GIVEN PASSAGE:
Start of Block

Detail from Living Room, 1943, by Balthus, Minneapolis Institute of Art, ©Artists Rights Society (ARS), New York / ADAGP, Paris

Balthus courted and eventually married in 1937 Antoinette de Watteville, a Swiss of aristocratic family.  They first met when she was twelve in 1924. They had two sons. Laurence Bataille, daughter of French writer George Bataille and actress Sylvia Bataille, became Balthus’ mistress at age sixteen, when he was thirty-eight. He took up with Frederique Tison, his step-niece, when she was sixteen. Balthus didn’t just sublimate his desires in his paintings, he was active in pursuing girls and using them as his models. A more moralistic, age-aware and information-savvy time like ours can look through these liaisons and seductions and see the power dynamics behind them.

Laurence Bataille, age 4, in Bourg d’Oisons. Photo © Denise Bellon.

Balthus with his step-niece Frederique Tison, in Chateau de Chassy, 1956. Note the red leather babouche slippers.

French writer André Malraux and Balthus met for the first time in 1946 in the Restaurant du Nord in Geneva, where Malraux was giving a talk. They had in common a passion for Chinese and Japanese art and a fascination with cats.

Tom Campbell, Director of New York’s Metropolitan Museum of Art and Sabine Rewald, curator, with Balthus’ King of Cats, 1935, between them in 2014. © Jill Krementz

Balthus had styled himself “King of Cats” since a 1935 self-portrait. His first publication, at Rilke’s instigation, when Balthus was twelve, was Mitsou, an illustrated tale about a lost stray cat. A retrospective exhibition focusing on this feline connection, Balthus: Cats and Girls, curated by the world’s foremost authority on the artist, Sabine Rewald, showed at New York’s Metropolitan Museum of Art in 2014 without a purr.

Ink drawings by Balthus for Mitsou, his first publication in 1921

Appreciation for Japanese woodcuts dated back to Balthus’ childhood on the Rue Boissonade in Paris. At fourteen, he had been painting Chinese lanterns and Rilke describes his “assured knowledge of Chinese Imperial and artistic dynasties”. In 1946 Balthus continued the conversation with Malraux the following day at the Villa Diodati outside Geneva (of Byron fame), where the artist was living. The friendship between Malraux and the artist lasted thirty years.

End of Block

RECORDED INFORMATION:
Start of Block

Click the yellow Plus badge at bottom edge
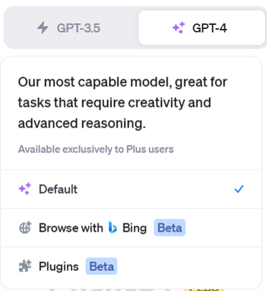coord(204,289)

End of Block

WHAT YOU NEED TO DO: Write out the Balthus passage word for word, starting with "Laurence Bataille, age" and going on through "leather babouche slippers.".

PROBLEM SOLUTION:
Laurence Bataille, age 4, in Bourg d’Oisons. Photo © Denise Bellon.

Balthus with his step-niece Frederique Tison, in Chateau de Chassy, 1956. Note the red leather babouche slippers.